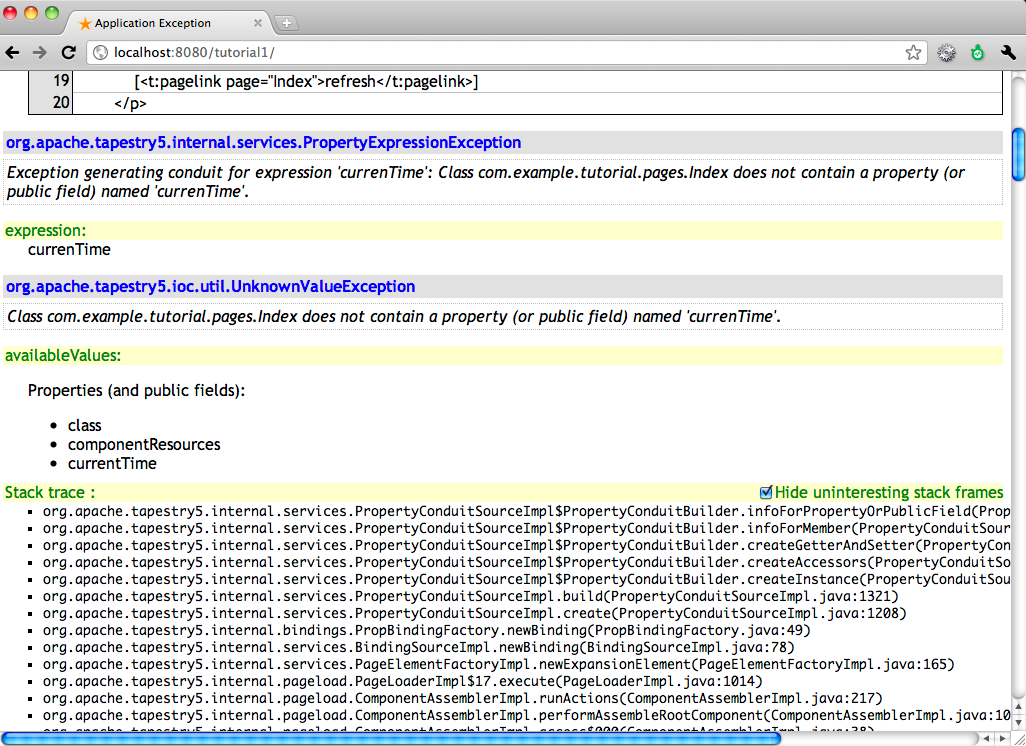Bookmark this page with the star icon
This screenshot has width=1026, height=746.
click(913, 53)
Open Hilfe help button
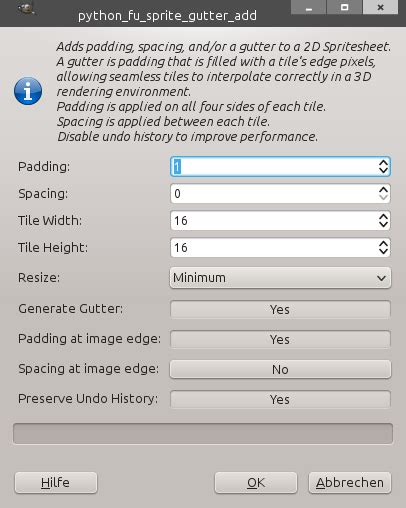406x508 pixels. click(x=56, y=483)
...
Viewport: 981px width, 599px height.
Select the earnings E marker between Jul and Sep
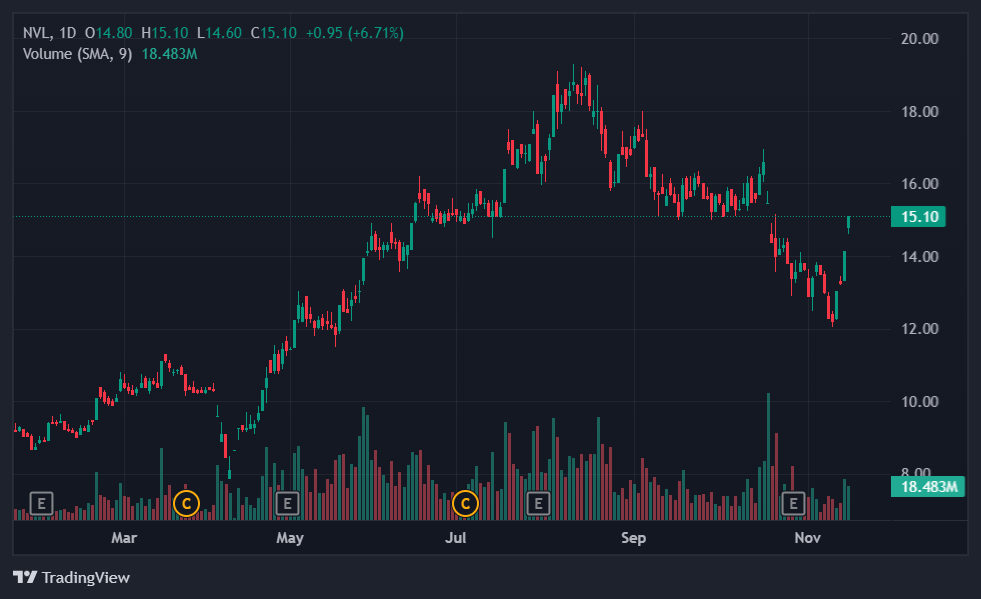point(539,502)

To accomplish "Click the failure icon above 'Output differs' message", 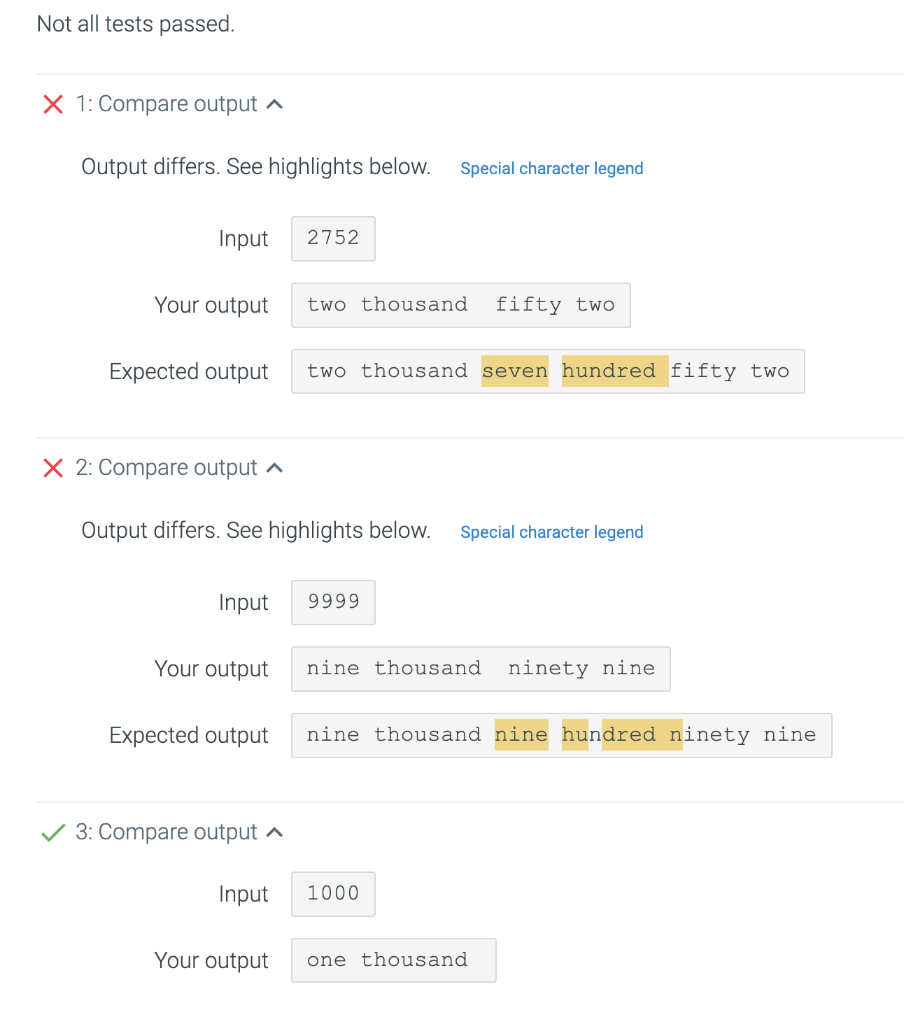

▶ [What the task asks]: Using the material above, reproduce only the lines that run from the line with "Select the earnings" up to and including the line with "the failure icon", exactly, with the pictures dropped.

▶ [Response area]:
Select the earnings E marker between Jul and Sep
point(539,502)

To accomplish "Click the failure icon above 'Output differs' message", 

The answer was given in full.